In 2010, Khan was appointed CBE for his race relations work.

In 2011, Khan was suggested as a candidate for Oldham East and Saddleworth. In 2012, he was a potential candidate for the Bradford West by-election but lost the nomination to Imran Hussain, who was defeated by Respect Party candidate, George Galloway.

European Parliament
Khan was selected in February 2013 on the Labour Party's list for North West England at the European Parliamentary election of 2014 and, on 22 May 2014, he was returned as MEP to the European Parliament to represent North West England.

In January 2016, Khan was appointed by the Progressive Alliance of Socialists and Democrats in the European Parliament as Special Representative to Muslim Communities. In this function, Khan visited Germany, the United Kingdom, Italy, France and Denmark for work with local Muslim communities and invited groups of young Muslims to the Parliament.

Parliamentary career
In March 2017, he applied to be Labour's candidate in the 2017 Manchester Gorton by-election and was officially selected on 22 March. During the by-election, he said "I condemn the statements made by Ken Livingstone and I believe there is no place for anti-Semitism in the Labour Party." He added, "I have been a lifelong campaigner against racism and anti-Semitism. In 2008, I was awarded a CBE in part for my work encouraging greater understanding between Muslims and Jews. I intend to continue this work if I am elected as MP for Manchester Gorton."

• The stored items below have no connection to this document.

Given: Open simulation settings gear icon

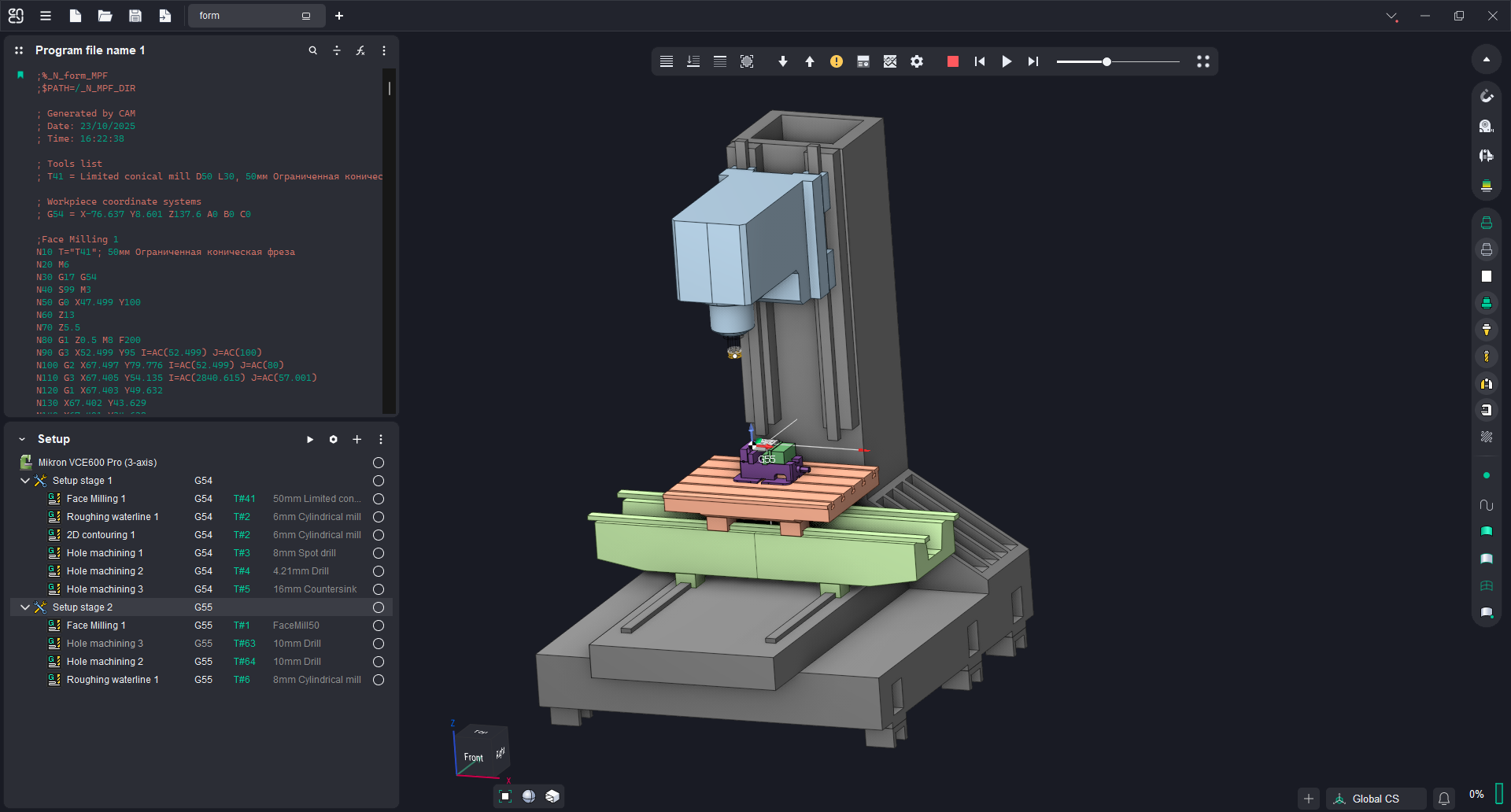Looking at the screenshot, I should pos(917,61).
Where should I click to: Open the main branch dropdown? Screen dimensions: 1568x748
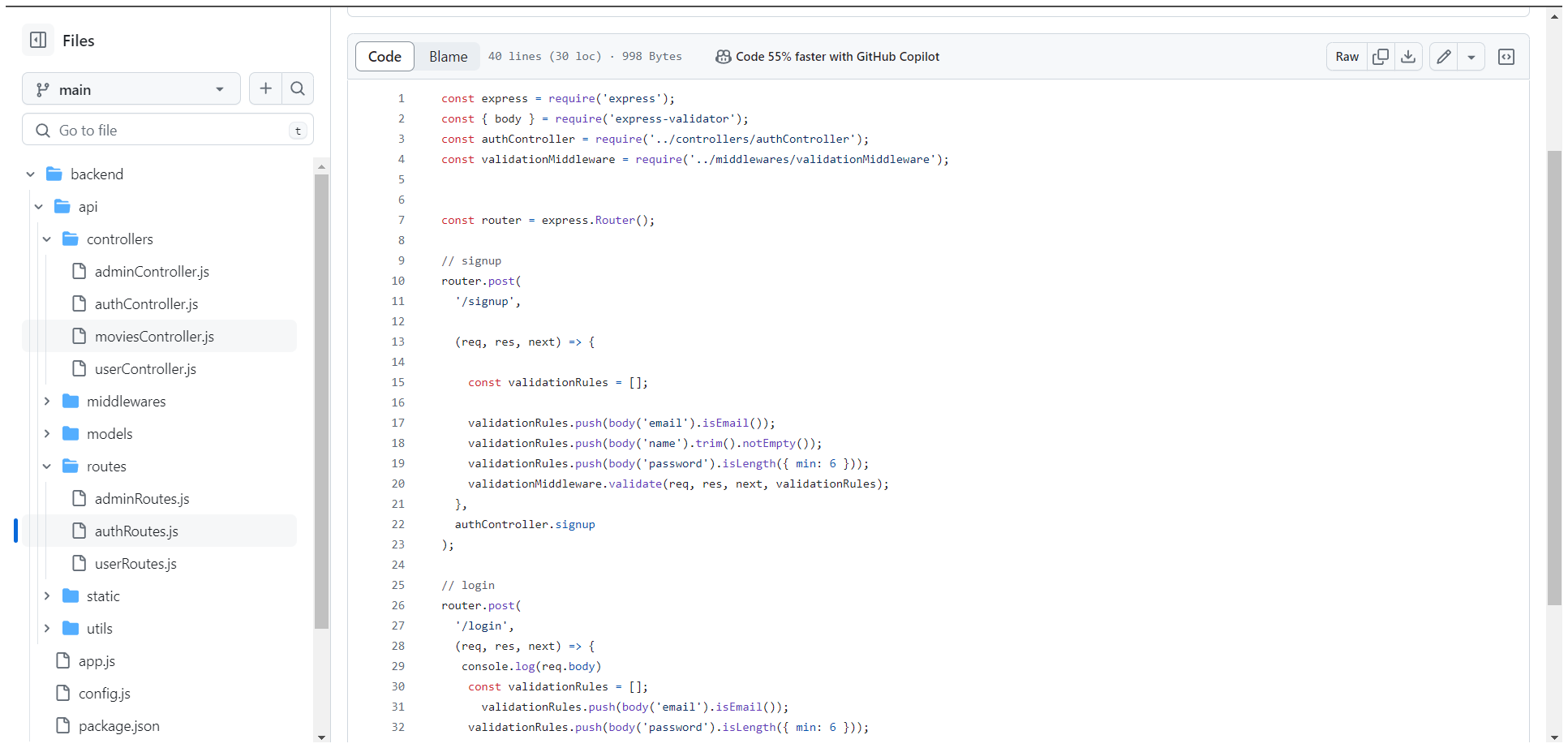pyautogui.click(x=131, y=89)
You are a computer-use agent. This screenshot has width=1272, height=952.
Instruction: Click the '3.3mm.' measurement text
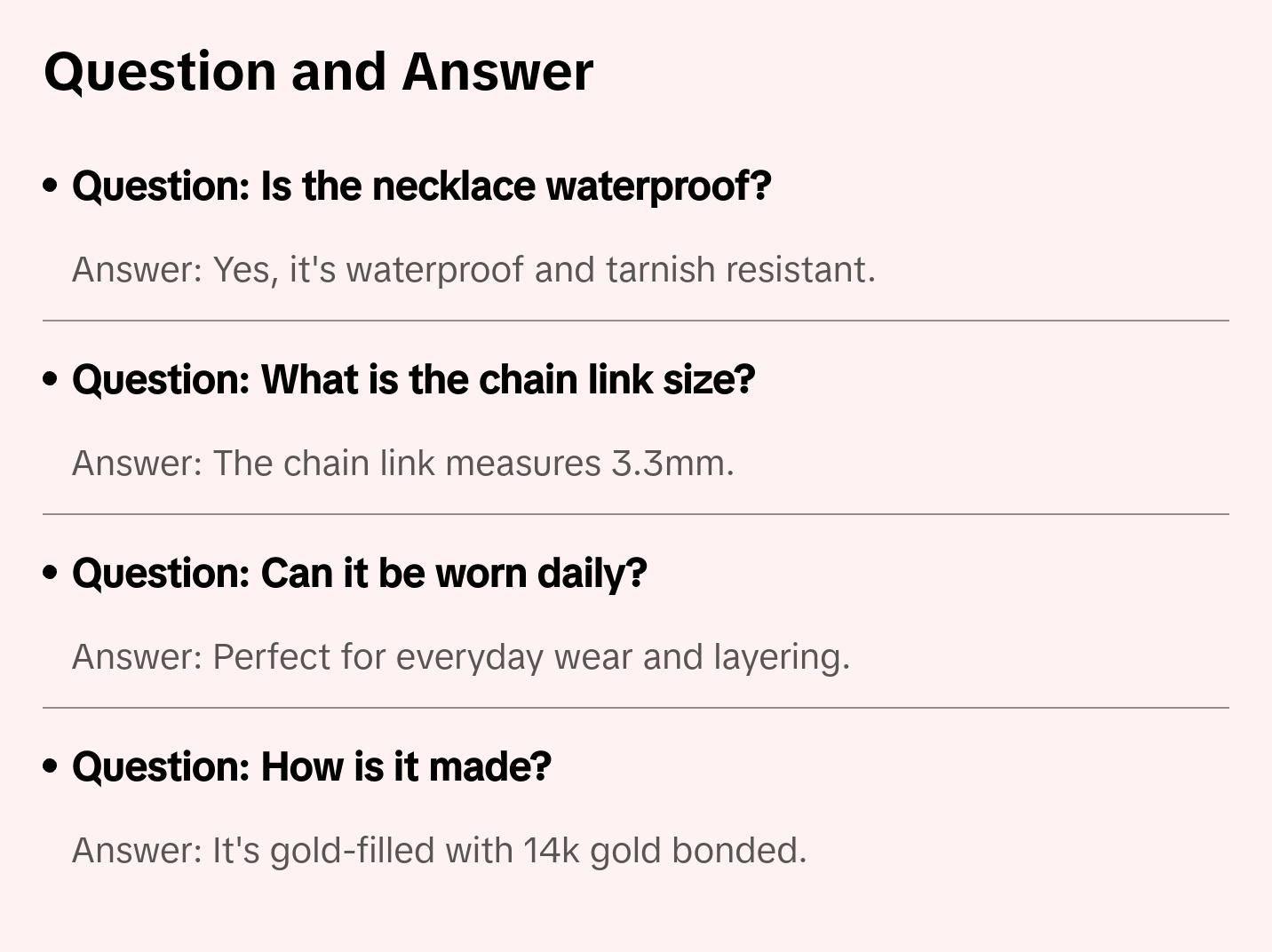(672, 464)
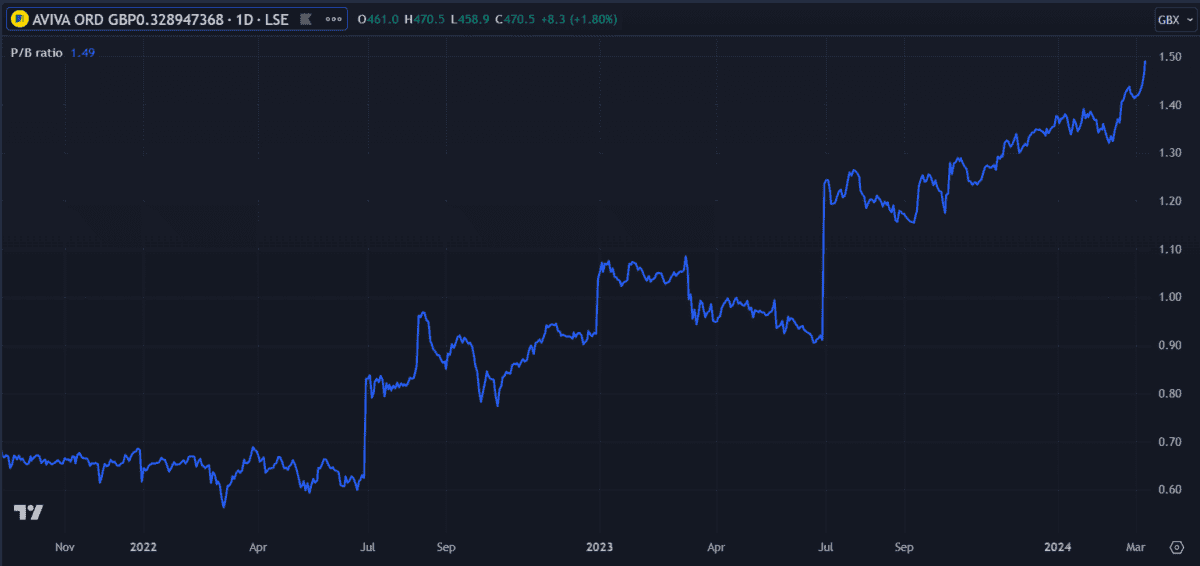This screenshot has height=566, width=1200.
Task: Click the 1.50 price scale label
Action: [x=1171, y=57]
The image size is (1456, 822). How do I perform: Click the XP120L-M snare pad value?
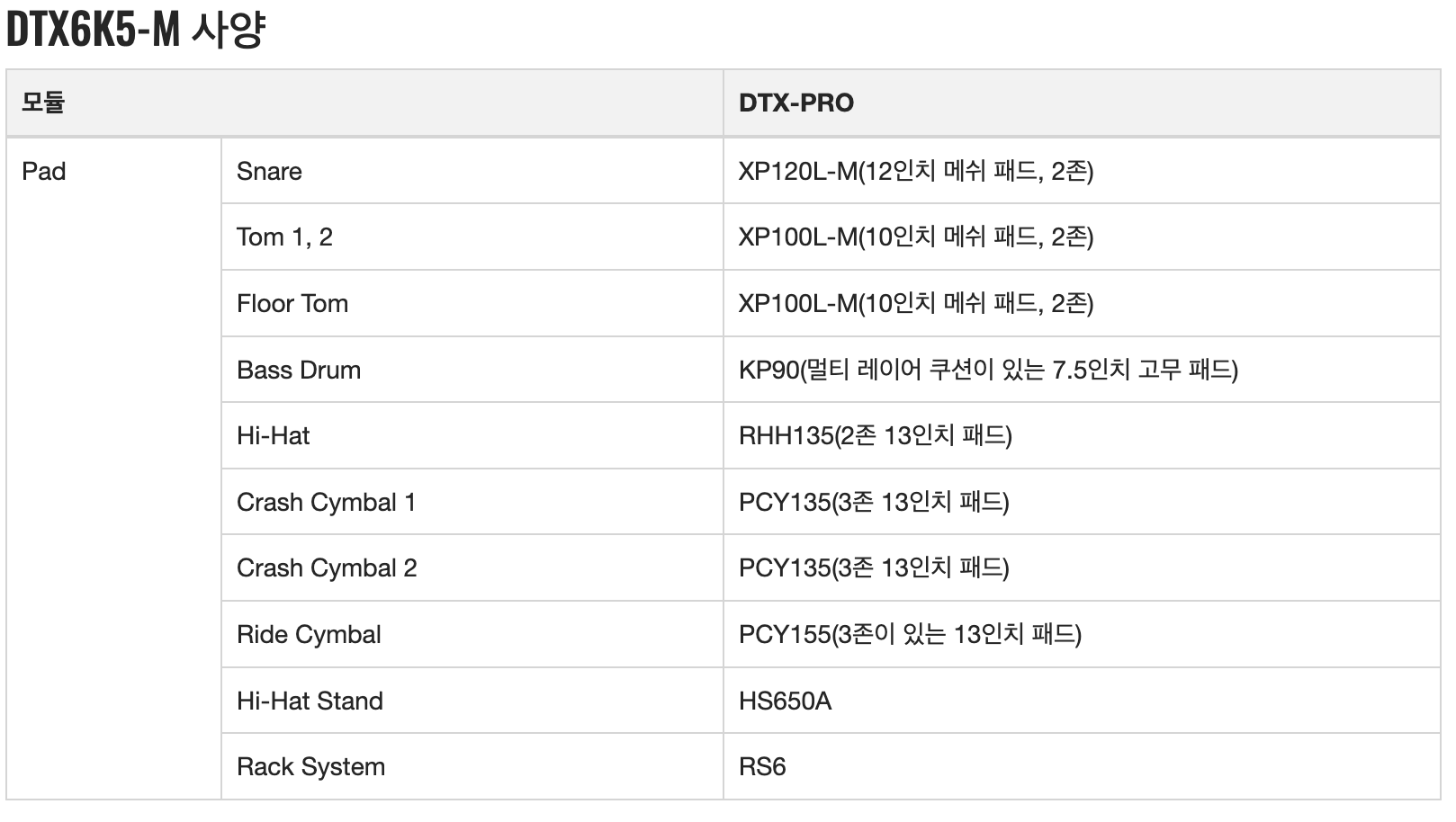(x=915, y=171)
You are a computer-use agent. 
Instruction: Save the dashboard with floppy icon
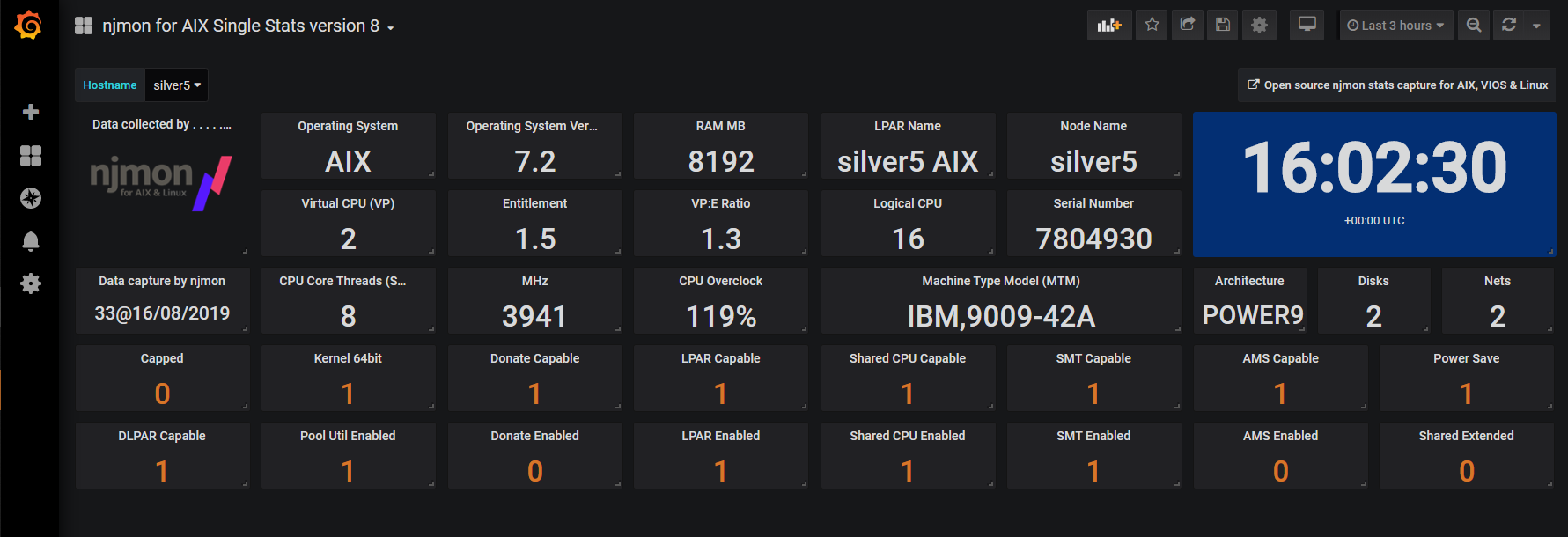click(x=1223, y=26)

The by-election was cancelled following the dissolution of Parliament for the early general election on 8 June 2017. Khan was again selected for as the Labour candidate for the general election and was elected, becoming Manchester's first Muslim MP. In July 2017, Khan was appointed Shadow Immigration Minister.

In July 2019, Khan apologised for having shared on Facebook two years earlier a video of American comedian Jon Stewart talking about Benjamin Netanyahu. The text under the video referred to an "Israel-British-Swiss-Rothschilds crime syndicate" and "mass murdering Rothschilds Israeli mafia criminal liars". Khan said he was "mortified", adding "I didn't read the text below, which contained an anti-Semitic conspiracy about the Rothschilds. I would never have shared it if I had seen that".

Other roles
From 2000 to 2004, Khan was a member of the Department of Trade and Industry's Ethnic Minority Business Forum, advising the then Secretary of State, Patricia Hewitt.

Following the 2005 London bombings, he became a member of a Home Office working group aimed at preventing extremism.

He has also served as Assistant Secretary-General of the Muslim Council of Britain and is its North West representative.

He is a co-founder of the Muslim Jewish Forum of Greater Manchester.

Khan has appeared on Channel M documentaries.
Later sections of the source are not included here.